■ EXCERPTED RECORDS ■
Start of Block

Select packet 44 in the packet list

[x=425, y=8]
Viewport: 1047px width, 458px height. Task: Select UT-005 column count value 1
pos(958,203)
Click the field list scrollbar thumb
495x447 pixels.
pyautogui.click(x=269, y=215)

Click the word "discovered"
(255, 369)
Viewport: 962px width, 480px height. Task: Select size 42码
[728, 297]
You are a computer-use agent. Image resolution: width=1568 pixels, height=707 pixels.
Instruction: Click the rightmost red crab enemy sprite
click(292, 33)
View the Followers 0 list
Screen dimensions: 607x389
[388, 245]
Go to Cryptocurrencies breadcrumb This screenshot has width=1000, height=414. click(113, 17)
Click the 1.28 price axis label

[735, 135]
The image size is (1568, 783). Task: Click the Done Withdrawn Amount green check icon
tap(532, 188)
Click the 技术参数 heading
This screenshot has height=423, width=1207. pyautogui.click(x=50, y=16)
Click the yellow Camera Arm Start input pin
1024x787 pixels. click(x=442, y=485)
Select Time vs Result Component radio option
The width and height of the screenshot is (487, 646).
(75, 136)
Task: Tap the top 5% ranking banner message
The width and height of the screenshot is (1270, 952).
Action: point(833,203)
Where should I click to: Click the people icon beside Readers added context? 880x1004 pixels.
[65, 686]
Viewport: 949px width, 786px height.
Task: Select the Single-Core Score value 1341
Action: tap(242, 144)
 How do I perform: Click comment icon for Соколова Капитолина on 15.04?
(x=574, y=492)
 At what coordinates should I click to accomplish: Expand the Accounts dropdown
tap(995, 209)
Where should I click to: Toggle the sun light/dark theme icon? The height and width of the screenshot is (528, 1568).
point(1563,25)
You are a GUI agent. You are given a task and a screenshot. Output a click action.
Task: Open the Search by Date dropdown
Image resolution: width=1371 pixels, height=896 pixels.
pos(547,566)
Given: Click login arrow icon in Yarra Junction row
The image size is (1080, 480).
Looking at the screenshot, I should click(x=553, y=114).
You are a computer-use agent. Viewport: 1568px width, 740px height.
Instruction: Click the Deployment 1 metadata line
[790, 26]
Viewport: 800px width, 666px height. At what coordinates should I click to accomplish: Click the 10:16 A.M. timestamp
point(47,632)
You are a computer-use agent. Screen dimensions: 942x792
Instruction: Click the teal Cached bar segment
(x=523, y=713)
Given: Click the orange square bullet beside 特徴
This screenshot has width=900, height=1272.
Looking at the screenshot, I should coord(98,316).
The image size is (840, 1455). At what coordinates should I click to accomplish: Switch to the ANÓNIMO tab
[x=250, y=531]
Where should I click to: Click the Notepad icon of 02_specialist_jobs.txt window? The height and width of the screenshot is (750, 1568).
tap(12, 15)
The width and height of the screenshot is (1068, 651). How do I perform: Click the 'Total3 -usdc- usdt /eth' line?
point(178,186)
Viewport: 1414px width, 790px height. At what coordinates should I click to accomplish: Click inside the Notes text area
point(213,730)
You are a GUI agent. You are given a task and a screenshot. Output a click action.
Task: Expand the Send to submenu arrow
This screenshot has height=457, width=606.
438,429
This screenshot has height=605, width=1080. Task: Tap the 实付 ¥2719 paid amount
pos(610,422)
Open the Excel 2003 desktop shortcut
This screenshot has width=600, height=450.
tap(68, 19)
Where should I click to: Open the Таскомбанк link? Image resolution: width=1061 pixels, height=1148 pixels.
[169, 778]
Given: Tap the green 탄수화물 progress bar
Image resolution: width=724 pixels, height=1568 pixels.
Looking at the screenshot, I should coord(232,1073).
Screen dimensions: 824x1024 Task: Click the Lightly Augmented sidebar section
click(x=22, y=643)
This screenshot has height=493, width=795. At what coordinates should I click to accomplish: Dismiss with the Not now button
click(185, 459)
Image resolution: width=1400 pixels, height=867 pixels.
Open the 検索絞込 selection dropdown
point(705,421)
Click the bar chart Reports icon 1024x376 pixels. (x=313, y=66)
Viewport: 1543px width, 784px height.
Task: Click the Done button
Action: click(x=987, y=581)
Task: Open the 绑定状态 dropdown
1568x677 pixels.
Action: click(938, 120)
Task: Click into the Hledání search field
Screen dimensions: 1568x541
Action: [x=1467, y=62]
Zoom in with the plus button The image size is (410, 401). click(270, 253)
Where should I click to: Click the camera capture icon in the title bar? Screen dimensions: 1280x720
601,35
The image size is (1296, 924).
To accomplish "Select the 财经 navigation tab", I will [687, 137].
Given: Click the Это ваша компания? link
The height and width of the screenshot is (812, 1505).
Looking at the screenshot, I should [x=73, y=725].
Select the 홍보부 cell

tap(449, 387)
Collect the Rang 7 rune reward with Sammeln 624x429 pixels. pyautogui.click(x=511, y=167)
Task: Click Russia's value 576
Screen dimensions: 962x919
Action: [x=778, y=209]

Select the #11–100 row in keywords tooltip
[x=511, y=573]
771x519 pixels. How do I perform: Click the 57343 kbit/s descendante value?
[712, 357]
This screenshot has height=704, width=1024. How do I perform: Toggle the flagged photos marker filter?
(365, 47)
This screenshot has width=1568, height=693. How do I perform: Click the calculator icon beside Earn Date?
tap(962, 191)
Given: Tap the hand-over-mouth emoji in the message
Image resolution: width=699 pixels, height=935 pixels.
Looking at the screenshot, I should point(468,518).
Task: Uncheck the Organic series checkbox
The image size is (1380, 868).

End of Block

■ YOUR INSTRUCTIONS ■
Restate the records above word for word, omitting nothing.

■ EXPECTED ANSWER ■
Select packet 44 in the packet list

[x=425, y=8]
Viewport: 1047px width, 458px height. Task: Select UT-005 column count value 1
pos(958,203)
Click the field list scrollbar thumb
495x447 pixels.
pyautogui.click(x=269, y=215)

Click the word "discovered"
(255, 369)
Viewport: 962px width, 480px height. Task: Select size 42码
[728, 297]
You are a computer-use agent. Image resolution: width=1568 pixels, height=707 pixels.
Instruction: Click the rightmost red crab enemy sprite
click(292, 33)
View the Followers 0 list
Screen dimensions: 607x389
[388, 245]
Go to Cryptocurrencies breadcrumb This screenshot has width=1000, height=414. click(113, 17)
Click the 1.28 price axis label

[735, 135]
The image size is (1568, 783). Task: Click the Done Withdrawn Amount green check icon
tap(532, 188)
Click the 技术参数 heading
This screenshot has height=423, width=1207. pyautogui.click(x=50, y=16)
Click the yellow Camera Arm Start input pin
1024x787 pixels. click(x=442, y=485)
Select Time vs Result Component radio option
The width and height of the screenshot is (487, 646).
(75, 136)
Task: Tap the top 5% ranking banner message
The width and height of the screenshot is (1270, 952).
Action: point(833,203)
Where should I click to: Click the people icon beside Readers added context? 880x1004 pixels.
[65, 686]
Viewport: 949px width, 786px height.
Task: Select the Single-Core Score value 1341
Action: tap(242, 144)
 How do I perform: Click comment icon for Соколова Капитолина on 15.04?
(x=574, y=492)
 At what coordinates should I click to accomplish: Expand the Accounts dropdown
tap(995, 209)
Where should I click to: Toggle the sun light/dark theme icon? The height and width of the screenshot is (528, 1568).
point(1563,25)
You are a GUI agent. You are given a task and a screenshot. Output a click action.
Task: Open the Search by Date dropdown
Image resolution: width=1371 pixels, height=896 pixels.
pos(547,566)
Given: Click login arrow icon in Yarra Junction row
The image size is (1080, 480).
Looking at the screenshot, I should click(x=553, y=114).
You are a computer-use agent. Viewport: 1568px width, 740px height.
Instruction: Click the Deployment 1 metadata line
[790, 26]
Viewport: 800px width, 666px height. At what coordinates should I click to accomplish: Click the 10:16 A.M. timestamp
point(47,632)
You are a computer-use agent. Screen dimensions: 942x792
Instruction: Click the teal Cached bar segment
(x=523, y=713)
Given: Click the orange square bullet beside 特徴
This screenshot has width=900, height=1272.
Looking at the screenshot, I should coord(98,316).
The image size is (840, 1455). At what coordinates should I click to accomplish: Switch to the ANÓNIMO tab
[x=250, y=531]
Where should I click to: Click the Notepad icon of 02_specialist_jobs.txt window? The height and width of the screenshot is (750, 1568).
tap(12, 15)
The width and height of the screenshot is (1068, 651). How do I perform: Click the 'Total3 -usdc- usdt /eth' line?
point(178,186)
Viewport: 1414px width, 790px height. At what coordinates should I click to accomplish: Click inside the Notes text area
point(213,730)
You are a GUI agent. You are given a task and a screenshot. Output a click action.
Task: Expand the Send to submenu arrow
This screenshot has height=457, width=606.
438,429
This screenshot has height=605, width=1080. Task: Tap the 实付 ¥2719 paid amount
pos(610,422)
Open the Excel 2003 desktop shortcut
This screenshot has width=600, height=450.
tap(68, 19)
Where should I click to: Open the Таскомбанк link? Image resolution: width=1061 pixels, height=1148 pixels.
[169, 778]
Given: Tap the green 탄수화물 progress bar
Image resolution: width=724 pixels, height=1568 pixels.
Looking at the screenshot, I should coord(232,1073).
Screen dimensions: 824x1024 Task: Click the Lightly Augmented sidebar section
click(x=22, y=643)
This screenshot has height=493, width=795. At what coordinates should I click to accomplish: Dismiss with the Not now button
click(185, 459)
Image resolution: width=1400 pixels, height=867 pixels.
Open the 検索絞込 selection dropdown
point(705,421)
Click the bar chart Reports icon 1024x376 pixels. (x=313, y=66)
Viewport: 1543px width, 784px height.
Task: Click the Done button
Action: click(x=987, y=581)
Task: Open the 绑定状态 dropdown
1568x677 pixels.
Action: click(938, 120)
Task: Click into the Hledání search field
Screen dimensions: 1568x541
Action: [x=1467, y=62]
Zoom in with the plus button The image size is (410, 401). click(270, 253)
Where should I click to: Click the camera capture icon in the title bar? Screen dimensions: 1280x720
601,35
The image size is (1296, 924).
To accomplish "Select the 财经 navigation tab", I will [687, 137].
Given: Click the Это ваша компания? link
The height and width of the screenshot is (812, 1505).
Looking at the screenshot, I should [x=73, y=725].
Select the 홍보부 cell

tap(449, 387)
Collect the Rang 7 rune reward with Sammeln 624x429 pixels. pyautogui.click(x=511, y=167)
Task: Click Russia's value 576
Screen dimensions: 962x919
Action: [x=778, y=209]

Select the #11–100 row in keywords tooltip
[x=511, y=573]
771x519 pixels. How do I perform: Click the 57343 kbit/s descendante value?
[712, 357]
This screenshot has height=704, width=1024. How do I perform: Toggle the flagged photos marker filter?
(365, 47)
This screenshot has width=1568, height=693. How do I perform: Click the calculator icon beside Earn Date?
tap(962, 191)
Given: Tap the hand-over-mouth emoji in the message
Image resolution: width=699 pixels, height=935 pixels.
Looking at the screenshot, I should point(468,518).
Task: Uncheck the Organic series checkbox
The image size is (1380, 868).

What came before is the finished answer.